## Document section
-- Start --
Once instantiated, a BlockingCallMonitor instance can be configured with a Block that, when evaluated, will run the proposed blocking call. It can also be configured with Blocks to be executed when the call completes or when an error occurs. The default completion block merely triggers a #completedWith: event that will be supplied with the result of the call as its argument. The default error block re-signals the error, but you might often replace this with another Block that triggers an appropriate event.

Examples

First, a simple example demonstrating how a BlockingCallMonitor can be used to indicate when an STB streamed object has been received and fully assembled by a Socket. In the Server workspace:

monitor := BlockingCallMonitor callBlock: [socketA receive].

monitor when: #completedWith: send: #notify: to: MessageBox.

monitor monitor.

 

Tip: note that the parameter passed when #completedWith: is triggered will also be forwarded as the parameter to MessageBox>>notify:. For this reason, this example only works when socketA receives String objects.

Now, in the Client workspace:

socketB send: 'Hello Sockets'.

socketB send: 'Hello Again'.

 

For each send of a String from socketB you should see the monitor bring up a MessageBox displaying the string's value. Since the monitor is repeatedly evaluating the call block on its background process this can continue ad-infinitum if required.

You should always aim to terminate a BlockingCallMonitor's monitoring process when you finished using it. Otherwise, the monitor object will not be garbage collected. In the Server workspace:

monitor terminate.

 

As a more complicated example let's see how multiple BlockingCallMonitors can be used to easily implement a complete "Smalltalk Server" capable of servicing multiple client connections. Because of the complexity, you should probably copy the code below into a new workspace via the clipboard to avoid any obvious typos that might prevent it from working first time.

"Here is the code to set up the Smalltalk Server"

serverSocket := ServerSocket port: 2048.

acceptanceMonitor := BlockingCallMonitor new.

acceptanceMonitor callBlock: [serverSocket accept].

acceptanceMonitor completionBlock: [:socket |

  serverMonitor := BlockingCallMonitor new.

  serverMonitor callBlock: [Compiler evaluate: socket receive logged: false].

  serverMonitor completionBlock: [:answer | socket send: answer].

  serverMonitor errorBlock: [:error | Sound beep. serverMonitor terminate].

  serverMonitor monitor ].

acceptanceMonitor monitor.
-- End --
## Available data
-- Start --
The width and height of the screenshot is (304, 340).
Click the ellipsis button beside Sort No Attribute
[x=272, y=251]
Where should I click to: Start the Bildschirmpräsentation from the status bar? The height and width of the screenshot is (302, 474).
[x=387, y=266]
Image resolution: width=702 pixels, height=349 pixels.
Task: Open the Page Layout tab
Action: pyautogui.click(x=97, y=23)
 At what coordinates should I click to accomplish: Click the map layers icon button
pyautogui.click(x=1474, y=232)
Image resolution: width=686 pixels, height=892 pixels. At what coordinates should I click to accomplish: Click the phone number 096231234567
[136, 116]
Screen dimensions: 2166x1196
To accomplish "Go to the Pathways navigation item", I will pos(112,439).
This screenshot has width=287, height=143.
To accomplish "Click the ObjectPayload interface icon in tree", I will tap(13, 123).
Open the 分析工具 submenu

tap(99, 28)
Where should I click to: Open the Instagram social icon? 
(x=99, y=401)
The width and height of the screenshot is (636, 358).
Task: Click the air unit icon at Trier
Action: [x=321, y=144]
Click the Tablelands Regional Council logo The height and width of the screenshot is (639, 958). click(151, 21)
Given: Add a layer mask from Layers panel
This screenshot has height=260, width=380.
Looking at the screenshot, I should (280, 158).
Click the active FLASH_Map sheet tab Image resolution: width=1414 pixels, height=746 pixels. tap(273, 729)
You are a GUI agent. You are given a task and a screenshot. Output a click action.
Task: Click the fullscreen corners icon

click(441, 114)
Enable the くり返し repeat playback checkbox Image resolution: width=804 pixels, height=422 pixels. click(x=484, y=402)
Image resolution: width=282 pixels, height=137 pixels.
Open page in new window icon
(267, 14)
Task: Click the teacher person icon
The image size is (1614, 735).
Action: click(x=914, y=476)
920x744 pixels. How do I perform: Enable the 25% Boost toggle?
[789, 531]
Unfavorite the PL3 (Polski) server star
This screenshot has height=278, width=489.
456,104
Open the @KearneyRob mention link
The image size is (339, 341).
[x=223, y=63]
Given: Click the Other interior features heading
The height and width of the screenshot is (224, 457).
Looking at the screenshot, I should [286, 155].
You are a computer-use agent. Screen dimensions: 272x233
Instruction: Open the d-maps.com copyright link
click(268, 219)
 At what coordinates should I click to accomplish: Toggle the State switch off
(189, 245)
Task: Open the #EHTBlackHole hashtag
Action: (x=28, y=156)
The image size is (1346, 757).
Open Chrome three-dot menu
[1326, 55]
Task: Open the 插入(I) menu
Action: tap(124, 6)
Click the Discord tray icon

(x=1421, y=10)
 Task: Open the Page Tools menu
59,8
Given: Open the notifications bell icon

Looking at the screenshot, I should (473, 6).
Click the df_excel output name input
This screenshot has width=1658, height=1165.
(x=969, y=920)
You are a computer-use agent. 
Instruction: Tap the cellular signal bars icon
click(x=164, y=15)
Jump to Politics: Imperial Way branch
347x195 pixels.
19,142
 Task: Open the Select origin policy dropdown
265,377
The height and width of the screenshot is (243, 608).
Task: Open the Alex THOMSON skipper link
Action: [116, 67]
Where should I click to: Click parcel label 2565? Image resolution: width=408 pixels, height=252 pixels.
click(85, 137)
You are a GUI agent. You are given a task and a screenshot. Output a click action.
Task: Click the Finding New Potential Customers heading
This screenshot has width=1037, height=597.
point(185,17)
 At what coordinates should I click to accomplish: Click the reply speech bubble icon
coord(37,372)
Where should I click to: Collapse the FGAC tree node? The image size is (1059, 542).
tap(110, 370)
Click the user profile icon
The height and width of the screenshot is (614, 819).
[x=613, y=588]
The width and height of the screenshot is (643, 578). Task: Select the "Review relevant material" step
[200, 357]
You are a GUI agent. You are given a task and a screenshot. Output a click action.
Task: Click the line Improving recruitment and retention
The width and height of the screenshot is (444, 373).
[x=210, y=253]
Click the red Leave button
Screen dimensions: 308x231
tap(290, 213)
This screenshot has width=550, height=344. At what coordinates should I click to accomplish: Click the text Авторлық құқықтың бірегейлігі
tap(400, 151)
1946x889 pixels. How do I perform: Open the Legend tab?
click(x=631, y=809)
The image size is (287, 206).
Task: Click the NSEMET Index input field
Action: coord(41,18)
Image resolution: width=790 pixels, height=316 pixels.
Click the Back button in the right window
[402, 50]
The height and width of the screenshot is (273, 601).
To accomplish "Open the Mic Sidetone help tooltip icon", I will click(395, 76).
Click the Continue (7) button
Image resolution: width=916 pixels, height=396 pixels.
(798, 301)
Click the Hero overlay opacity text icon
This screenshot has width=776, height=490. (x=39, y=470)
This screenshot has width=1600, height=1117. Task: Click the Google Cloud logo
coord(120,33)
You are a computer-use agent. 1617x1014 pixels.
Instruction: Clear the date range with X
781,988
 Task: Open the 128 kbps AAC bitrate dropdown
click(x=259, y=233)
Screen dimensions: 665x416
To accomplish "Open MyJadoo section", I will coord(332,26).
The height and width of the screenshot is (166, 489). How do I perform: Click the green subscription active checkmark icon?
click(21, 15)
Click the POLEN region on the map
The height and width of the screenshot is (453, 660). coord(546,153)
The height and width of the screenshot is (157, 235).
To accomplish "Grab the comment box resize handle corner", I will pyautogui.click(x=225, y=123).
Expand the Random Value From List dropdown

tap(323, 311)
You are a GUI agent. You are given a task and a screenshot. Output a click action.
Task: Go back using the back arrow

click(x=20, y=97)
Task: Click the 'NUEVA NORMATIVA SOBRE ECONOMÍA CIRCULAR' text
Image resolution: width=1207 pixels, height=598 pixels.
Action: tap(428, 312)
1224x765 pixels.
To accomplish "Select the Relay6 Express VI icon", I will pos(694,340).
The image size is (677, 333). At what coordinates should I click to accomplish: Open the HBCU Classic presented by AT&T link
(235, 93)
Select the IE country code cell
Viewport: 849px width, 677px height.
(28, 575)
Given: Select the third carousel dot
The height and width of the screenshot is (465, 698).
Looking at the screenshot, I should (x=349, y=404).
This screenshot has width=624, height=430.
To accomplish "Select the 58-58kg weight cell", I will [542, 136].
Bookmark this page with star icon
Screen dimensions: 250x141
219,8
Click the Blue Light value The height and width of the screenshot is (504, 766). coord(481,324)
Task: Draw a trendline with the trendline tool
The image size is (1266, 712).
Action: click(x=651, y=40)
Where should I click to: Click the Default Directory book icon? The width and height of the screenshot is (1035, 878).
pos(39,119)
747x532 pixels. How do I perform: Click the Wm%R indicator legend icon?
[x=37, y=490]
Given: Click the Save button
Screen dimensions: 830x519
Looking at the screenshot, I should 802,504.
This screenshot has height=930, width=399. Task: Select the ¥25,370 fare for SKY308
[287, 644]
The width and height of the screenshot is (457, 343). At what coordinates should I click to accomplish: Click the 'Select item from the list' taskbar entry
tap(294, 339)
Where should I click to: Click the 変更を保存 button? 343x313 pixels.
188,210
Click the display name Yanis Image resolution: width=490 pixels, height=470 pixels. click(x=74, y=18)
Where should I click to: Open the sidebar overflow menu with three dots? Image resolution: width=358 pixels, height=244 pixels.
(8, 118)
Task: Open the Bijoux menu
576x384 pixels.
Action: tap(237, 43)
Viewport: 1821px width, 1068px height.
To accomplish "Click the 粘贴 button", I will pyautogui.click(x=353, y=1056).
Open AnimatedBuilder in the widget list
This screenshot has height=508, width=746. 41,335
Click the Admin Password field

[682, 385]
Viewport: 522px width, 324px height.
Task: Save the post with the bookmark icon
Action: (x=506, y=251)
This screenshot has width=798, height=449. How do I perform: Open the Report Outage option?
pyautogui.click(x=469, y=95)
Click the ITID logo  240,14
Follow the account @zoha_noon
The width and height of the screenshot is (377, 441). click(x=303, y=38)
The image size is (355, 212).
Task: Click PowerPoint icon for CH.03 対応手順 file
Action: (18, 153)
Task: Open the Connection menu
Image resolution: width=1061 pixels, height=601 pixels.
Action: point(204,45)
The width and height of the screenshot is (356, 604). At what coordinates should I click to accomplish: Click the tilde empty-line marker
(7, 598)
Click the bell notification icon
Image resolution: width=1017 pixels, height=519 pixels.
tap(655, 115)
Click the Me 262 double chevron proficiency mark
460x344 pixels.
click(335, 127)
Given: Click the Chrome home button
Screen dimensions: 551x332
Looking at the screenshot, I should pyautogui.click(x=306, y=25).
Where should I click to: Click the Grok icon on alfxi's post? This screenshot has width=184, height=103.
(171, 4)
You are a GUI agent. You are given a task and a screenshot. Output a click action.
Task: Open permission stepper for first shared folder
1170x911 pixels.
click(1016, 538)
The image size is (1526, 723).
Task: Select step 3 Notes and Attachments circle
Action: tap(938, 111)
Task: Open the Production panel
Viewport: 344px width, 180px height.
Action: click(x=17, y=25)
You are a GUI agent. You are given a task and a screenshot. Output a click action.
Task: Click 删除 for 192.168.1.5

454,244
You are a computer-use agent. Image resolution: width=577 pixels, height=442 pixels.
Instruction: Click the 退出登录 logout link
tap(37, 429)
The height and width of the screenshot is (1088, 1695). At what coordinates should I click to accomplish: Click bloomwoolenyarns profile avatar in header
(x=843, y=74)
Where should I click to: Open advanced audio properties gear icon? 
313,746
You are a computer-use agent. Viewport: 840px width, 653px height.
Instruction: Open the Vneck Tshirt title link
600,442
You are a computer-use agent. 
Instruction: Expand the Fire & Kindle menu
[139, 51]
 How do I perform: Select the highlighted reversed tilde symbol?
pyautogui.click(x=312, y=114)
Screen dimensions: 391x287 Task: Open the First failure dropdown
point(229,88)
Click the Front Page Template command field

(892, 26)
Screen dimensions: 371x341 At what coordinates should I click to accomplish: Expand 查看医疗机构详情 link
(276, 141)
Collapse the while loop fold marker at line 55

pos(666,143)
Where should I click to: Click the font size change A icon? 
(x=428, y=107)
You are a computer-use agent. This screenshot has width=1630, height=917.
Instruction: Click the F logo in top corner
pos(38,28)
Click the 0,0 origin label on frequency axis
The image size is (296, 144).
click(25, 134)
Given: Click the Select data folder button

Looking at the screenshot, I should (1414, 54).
-- End --
## Problem set
a. Does the BlockingCallMonitor text agree with each statement below? Answer yes or no for each, and quote the words of the text that decide it.
(i) By default, the error block re-signals the error.
(ii) The first example works whatever kind of object socketA receives.
(iii) A BlockingCallMonitor whose monitoring process is never terminated will still be garbage collected.
b. From the records, give back unchanged the lines from the one holding "Where should I click to: Click parcel" to the one holding "tap(110, 370)", inclusive.

## Full solutions
a.
(i) Yes: "The default error block re-signals the error"
(ii) No: "this example only works when socketA receives String objects."
(iii) No: "Otherwise, the monitor object will not be garbage collected."

b.
Where should I click to: Click parcel label 2565? Image resolution: width=408 pixels, height=252 pixels.
click(85, 137)
You are a GUI agent. You are given a task and a screenshot. Output a click action.
Task: Click the Finding New Potential Customers heading
This screenshot has width=1037, height=597.
point(185,17)
 At what coordinates should I click to accomplish: Click the reply speech bubble icon
coord(37,372)
Where should I click to: Collapse the FGAC tree node? The image size is (1059, 542).
tap(110, 370)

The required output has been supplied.